Since the beginning of this year, the traded price of Morgan Stanley Growth Fund, the largest private sector growth fund in the country, has witnessed an upswing with the price shooting up from Rs 6 to over Rs 7 or a gain of over 17 per cent. Marketmen attribute this aggressive buying interest to speculation that the fund will go open-end or offer repurchase based on current NAV. With the kind of performance report card the fund has, the case for the fund going open-ended or offering a repurchase is rather weak.Morgan Stanley Growth Fund (MSGF), a fifteen year closed-end growth fund, seeks long term capital appreciation primarily through investment in equities. Dividend payout is secondary and the fund will normally reinvest realised gains and income. Normally, at least 70 per cent of the assets will be in equities. Liquidity is available through listing in a number of stock exchanges.
Launched in June 1994, the fund collected a massive Rs 980 crore against a target of Rs 300 crore - thanks to the`first come first served' clause. The mammoth corpus was predominantly deployed in mid-cap stocks with the equity portfolio spread over 350 stocks. MSGF surged smartly in the first eight months with the NAV peaking at Rs 11.70 as on September 16, 1994 when the Sensex was at 4617.61. But what followed was a disaster. Consequent to the market roller coaster since the third quarter of 1994, the fund's portfolio took a heavy beating as the mid-cap stocks lost heavily in comparison to index scrips.
The NAV of the fund fell to an all time low of Rs 6.74 in December, 1996 before it started looking up. For well over three years, the fund was an absolute non-performer, with its NAV languishing below par value for most of the tenure. In 1996, the fund initiated portfolio restructuring aimed at increasing the concentration in key bets and pruning the holdings. The number of stocks in the portfolio was cut short from over 350 stocks in March, 1995 to about 100 stocks in March, 1998 effectively accounting for 97 percent of the portfolio. Small-cap non-performing stocks were jettisoned and the fund has booked a loss of over Rs 250 crore in the past three years.
Today, the top 25 holdings constitute over 80 per cent of the portfolio while in March, 1996, the corresponding figure was 42 per cent. The fund now has reasonable exposure to the performing sectors of software, pharma and consumer goods. Post restructuring, the fund has been able to outperform its benchmark as well as peers. In the past one year ending January 31, 1998, the fund has posted a return of 53.89 per cent against an appreciation of just 2.83 per cent in the Sensex. Currently, the NAV of the fund is at its highest since September, 1994.
The fund has also shored up its value through continual buy-back of units which trade at a steep discount to the NAV. In the very first year of operation, the fund bought back nearly 71 lakh units at an average price of Rs 9.09. The unit capital of the fund is down from Rs 981 crore in March, 1995 to Rs 760 Crore inJanuary, 1999. Regular buyback of units has helped the fund in at least two ways. One, the fund has always been traded at a substantial discount to the NAV, and buyback of units at a discount has enhanced the value for long term investors. As of today, investment in its own units may be one of the best investment options for the fund. Secondly, it has enhanced liquidity on the bourses for investors exiting the fund.
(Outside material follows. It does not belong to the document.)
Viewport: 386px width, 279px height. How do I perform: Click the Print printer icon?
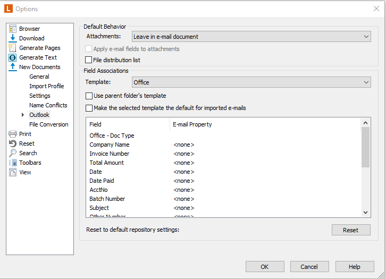[13, 134]
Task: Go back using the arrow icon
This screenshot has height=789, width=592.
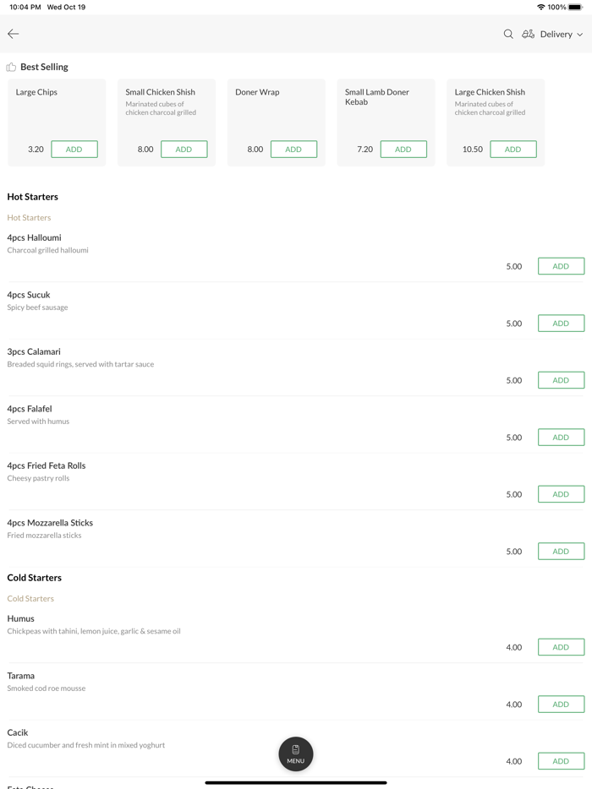Action: pos(14,34)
MSGF currently has an NAV of Rs 11.40 and the fund has given a minuscule return of 2.77 per cent on an annualised basis. In this scenario, if the fund offers a NAV linked repurchase or goes open-ended, there will be a run on the fund. After five years of atrocious performance, investors will be more than happy to quit the fund even if they get back their principal.
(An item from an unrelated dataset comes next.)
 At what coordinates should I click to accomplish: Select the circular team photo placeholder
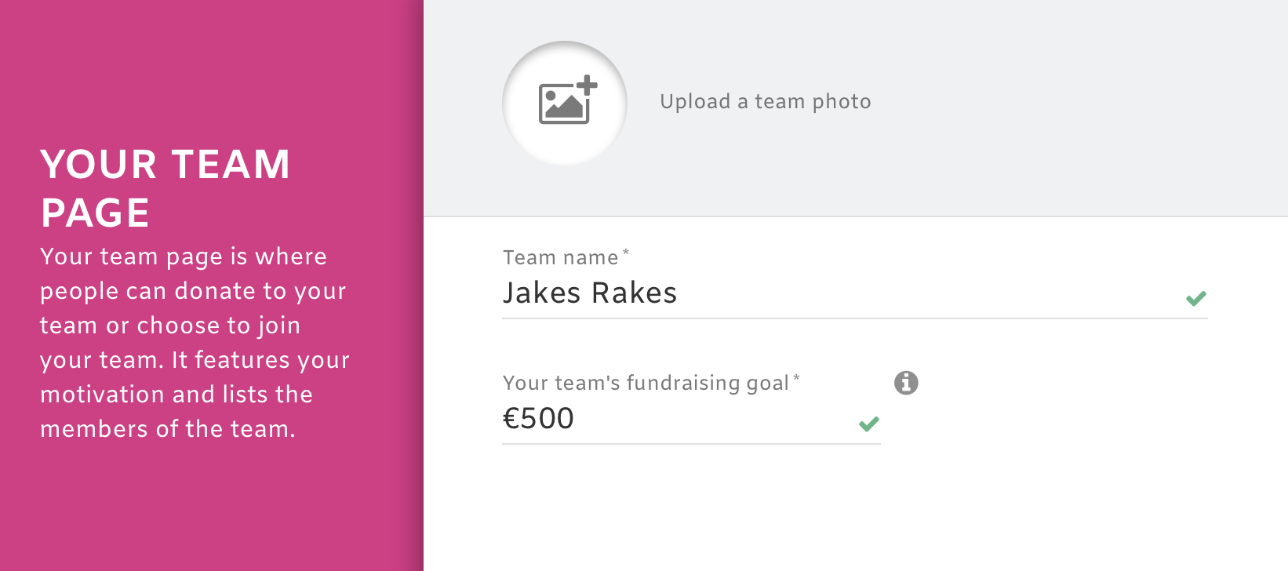[x=565, y=103]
Heavy redemptions will destabilise the fund once again and performance could suffer. Morgan Stanley, as an AMC, will have to live with the tarnished image for a prolonged period till some miracle happens to change the investorperception. On the contrary, the fund could remain closed-ended for another couple of years and reward the patient investors with reasonable returns if not spectacular. With an enhanced performance, the investor perception could undergo a change which will work in the favour of the AMC in the long run.
Morgan Stanley is known to manage only closed-end funds world-wide, though Dean Witter, which has been globally merged with Morgan Stanley group handles open-end funds as well. The fund is traded at a discount of over 36 per cent to the NAV. The steep discount looks tempting and is an excellent opportunity for bargain hunters. Though the open-ending or NAV based repurchase is only a remote possibility, the fund will continue to buy-back its units from the market which could flare up the traded price. Also, as the net asset value is on an upswing, the market will take cognizance of the same and the price should move up gradually in order to keep the discount at nominal levels.
Initial investors can also buysome units to bring down average cost of acquisition and enhance investment performance. Investors currently invested in the fund must stay put.